Because you have been a legal permanent resident for years, you probably recognize that people in most places in the U.S. speak English. This means you must be able to read and write in the language to function in society. Put differently, if you are not functionally fluent, you are likely to struggle.
To become a U.S. citizen, most individuals must have a basic competency in the English language. They also must convince a U.S. Citizenship and Immigration Services officer they can speak and write in English. Fortunately, though, you do not need to have perfect English to qualify for naturalization.
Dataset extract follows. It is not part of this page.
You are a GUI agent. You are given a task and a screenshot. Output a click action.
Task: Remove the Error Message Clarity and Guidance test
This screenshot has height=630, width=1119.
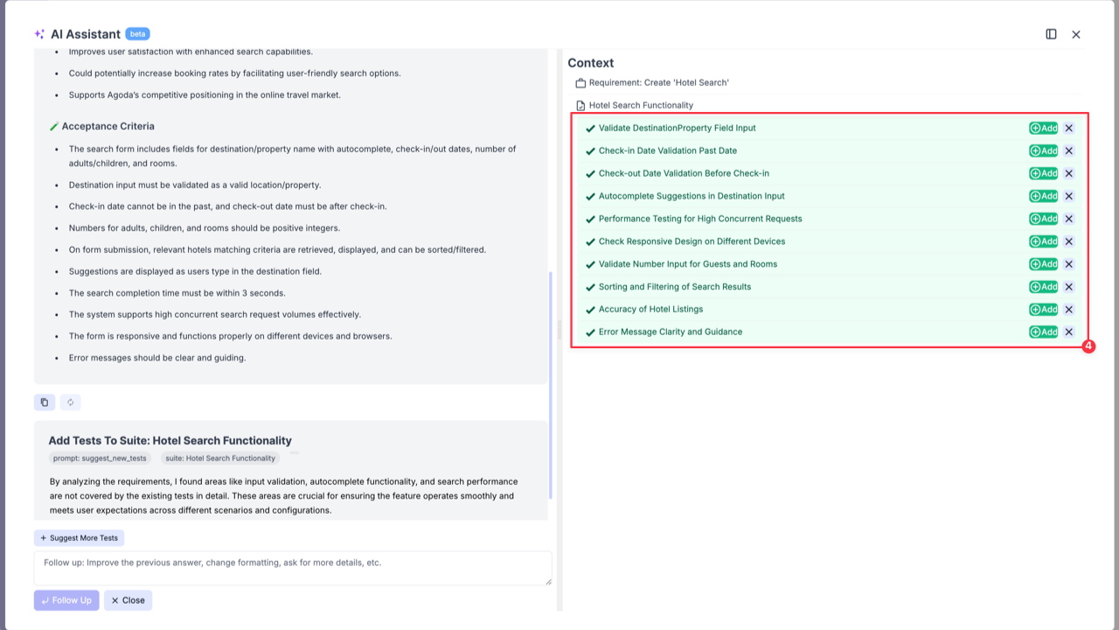coord(1068,332)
Some naturalization applicants are exempt
According to the USCIS, some naturalization applicants are exempt from the English-language component. If you are older than 50 and have been a legal permanent resident for many years, you should ask your attorney about your eligibility for an exemption. If you qualify, you can bring an interpreter with you to your naturalization interview and answer questions in the language with which you are most comfortable.
You can retake the test
If you do not qualify for an exemption, you must demonstrate your English competency both verbally and in writing. Your attorney can recommend strategies for preparing yourself for your naturalization interview. Nevertheless, if you do not pass the English section of your interview, you have an opportunity to try again. The USCIS officer should schedule a follow-up interview within 90 days for your repeat attempt.
Ultimately, because of the many benefits that come with being a U.S. citizen, you should not let small issues with your English fluency discourage you from applying for naturalization.